A Facebook friend asks, in a discussion of Cliven Bundy:
Occupy San Francisco was permitted to illegally occupy Justin Herman Plaza for a month. Where was the liberal outrage?
This is a fair question.
There are a number of meaningful differences between Occupy and Bundy.
Occupy was an act of classical non-violent civil disobedience, violating the law while recognizing the legitimacy of the government. If and when cops would arrest Occupiers, while they did not coƶperate, neither did they actively resist.
The case for civil disobedience as part of the democratic process is well-defined and well-accepted; we make kids read King's Letter from a Birmingham Jail and Thoreau's Civil Disobedience in school. Civil disobedience is a way of getting a democracy to change unjust laws by revealing the injustices they produce; it fundamentally respects and supports liberal democratic institutions and seeks to improve them.
Bundy and his supporters, in contrast, engaged in active armed resistance, rejecting the legitimacy of the duly-constituted and democratically elected government. When cops came for them, they drew guns and promised a fight.
The case for active armed resistance is also well-defined and well-accepted; we make kids read the Declaration of Independence in school. And it says that armed revolt is justified when a government is not a liberal democracy, when it is regarded as illegitimate by its citizens.
But the US government is regarded as legitimate by its citizens, and while its liberal democratic mechanisms are not as strong I would like them to be, they are there. Bundy's movement does not fundamentally respect the US's liberal democratic qualities; it actively rejects and attacks them through threat of violence.
There is a name for a “populist” movement by an armed minority which attacks the legitimacy of liberal democratic institutions in the name of the nation's “true spirit” which must be rescued from the corrupting influence of lesser races through acts of redemptive violence. It is not “civil disobedience”. It is something else.
Update: Historian Rick Perlstein observes:
Here is a truth so fundamental that it should be self-evident: When legitimately constituted state authority stands down in the face of armed threats, the very foundation of the republic is in danger. And yet that is exactly what happened at Cliven Bundy’s Nevada ranch this spring: An alleged criminal defeated the cops, because the forces of lawlessness came at them with guns — then Bureau of Land Management officials further surrendered by removing the government markings from their vehicle to prevent violence against them.

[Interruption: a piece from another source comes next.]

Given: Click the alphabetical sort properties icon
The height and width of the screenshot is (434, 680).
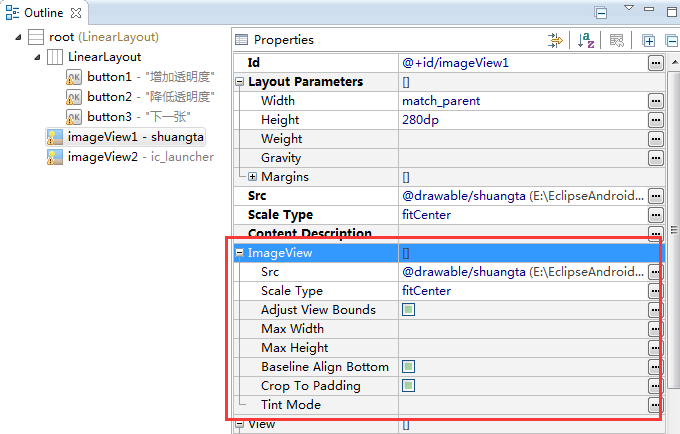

{I'm a wee bit tired from serving my sir for the last 12 hours, so please call me out gently and with compassion if any of this comes across as too harsh or even trollish}
ReplyDelete"But the US government is regarded as legitimate by its citizens,"
How do you know this and what does it mean? I'm certainly no fan of Bundy's -- and don't think my anarchism would assert that what he did was any sort of legitimate blow against an illegitimate government, 'cause it wouldn't -- but he is, ultimately, a citizen of these United States. As are all of his supporters. As am I, and all the other anarchists out there who don't regard the US government as legitimate. As are all the others who DO.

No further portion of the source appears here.